An approximation to Informal Settlements Detection in Mexico
“Satellite images are the dreams of society.
Wherever the hieroglyphics of any spatial image are deciphered,
the basis of social reality is presented.”
SIEGFRIED KRACAUER
Constructions and perspectives
Motivation
In Latin America, urban growth often occurs through the irregular occupation of land, where houses are built in risk areas such as slopes or riverbeds.
This phenomenon, prevalent in countries like Mexico, presents a challenge for governments, which need automated tools to identify and map these informal settlements in order to provide essential services or relocate residents to safe areas.
Data Acquisition
For the realization of this project, data on informal settlements in the city of Monterrey, Nuevo Leon, Mexico, was provided. These were polygons indicating where there was an informal settlement. However, this information alone cannot achieve much.
It is necessary to combine this data with other geospatial data. Satellite images are ideal for this project.

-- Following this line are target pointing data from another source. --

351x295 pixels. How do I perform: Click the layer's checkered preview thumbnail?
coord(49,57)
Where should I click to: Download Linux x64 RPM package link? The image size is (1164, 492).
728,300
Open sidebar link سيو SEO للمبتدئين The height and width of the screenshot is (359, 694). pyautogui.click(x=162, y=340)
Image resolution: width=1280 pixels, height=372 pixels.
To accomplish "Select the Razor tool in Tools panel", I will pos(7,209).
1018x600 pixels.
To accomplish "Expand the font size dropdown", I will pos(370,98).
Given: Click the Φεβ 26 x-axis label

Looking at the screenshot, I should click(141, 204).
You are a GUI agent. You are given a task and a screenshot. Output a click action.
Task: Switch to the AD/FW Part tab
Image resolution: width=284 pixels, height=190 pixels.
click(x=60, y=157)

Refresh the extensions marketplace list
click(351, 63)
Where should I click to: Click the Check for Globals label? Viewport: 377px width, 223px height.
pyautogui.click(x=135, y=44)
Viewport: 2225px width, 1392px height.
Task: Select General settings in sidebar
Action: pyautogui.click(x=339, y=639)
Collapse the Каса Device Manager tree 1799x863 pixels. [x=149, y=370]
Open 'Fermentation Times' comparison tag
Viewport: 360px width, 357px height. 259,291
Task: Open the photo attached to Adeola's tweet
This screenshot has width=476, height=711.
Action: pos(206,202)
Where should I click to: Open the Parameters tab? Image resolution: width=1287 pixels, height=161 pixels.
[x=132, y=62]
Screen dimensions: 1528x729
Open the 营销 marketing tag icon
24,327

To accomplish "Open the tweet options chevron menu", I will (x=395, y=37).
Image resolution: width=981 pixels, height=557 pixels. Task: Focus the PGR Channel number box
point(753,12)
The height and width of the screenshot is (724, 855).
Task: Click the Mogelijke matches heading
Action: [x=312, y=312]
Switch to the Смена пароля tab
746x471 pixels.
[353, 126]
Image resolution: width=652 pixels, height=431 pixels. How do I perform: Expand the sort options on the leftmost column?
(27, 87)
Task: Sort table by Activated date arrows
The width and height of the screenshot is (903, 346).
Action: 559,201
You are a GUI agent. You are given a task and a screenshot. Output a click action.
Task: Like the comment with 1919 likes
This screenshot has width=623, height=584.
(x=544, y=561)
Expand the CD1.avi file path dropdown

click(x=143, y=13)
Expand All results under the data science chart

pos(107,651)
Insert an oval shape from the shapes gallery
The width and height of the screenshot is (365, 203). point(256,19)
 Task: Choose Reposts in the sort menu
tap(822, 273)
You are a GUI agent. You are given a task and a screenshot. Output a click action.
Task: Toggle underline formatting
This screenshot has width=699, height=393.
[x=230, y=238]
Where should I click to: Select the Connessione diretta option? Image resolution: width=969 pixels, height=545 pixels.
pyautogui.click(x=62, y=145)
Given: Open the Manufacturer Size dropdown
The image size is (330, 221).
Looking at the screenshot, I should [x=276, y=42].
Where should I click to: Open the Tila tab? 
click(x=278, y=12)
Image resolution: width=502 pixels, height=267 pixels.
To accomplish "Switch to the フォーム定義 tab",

But what kind of satellite images?
Ideally, they should be high-resolution images with spectral bands, meaning they contain additional information such as temperature or vegetation. The problem is that this type of images comes with a high economic cost, so for practical purposes of this project, they were discarded since we aim to achieve relatively good results with free data.
The solution I found was to create a Python script to connect to QGIS (specifically the “Map to Raster” tool) to access a Google Satellite layer and obtain high-resolution rasters (0.3 meters). 1
How to Detect Informal Settlements?
Given the nature of our data, we know that we will need a model that learns the characteristics of images and makes predictions about them. This describes a task of image segmentation using convolutional neural networks. The convolution is used to extract features from the image, and the segmentation is used to predict the pixels of the image where the learned behavior is observed.
U-Net Model
The chosen algorithm for this project is the U-Net neural network architecture. This algorithm was introduced in 2015 at the University of Freiburg for semantic segmentation of biomedical images. However, this architecture is also suitable for image segmentation outside the medical field, with literature available on its use with satellite images. Another advantage is that it can generate quite good results with few training images. This is advantageous because it addresses a potential problem such as space limitation, as satellite images are large files.
Data Preprocessing
High-resolution rasters are very heavy data, so instead of downloading the entire bounding box of the Monterrey metropolitan area, I created spatial clusters of the polygons using K-means clustering.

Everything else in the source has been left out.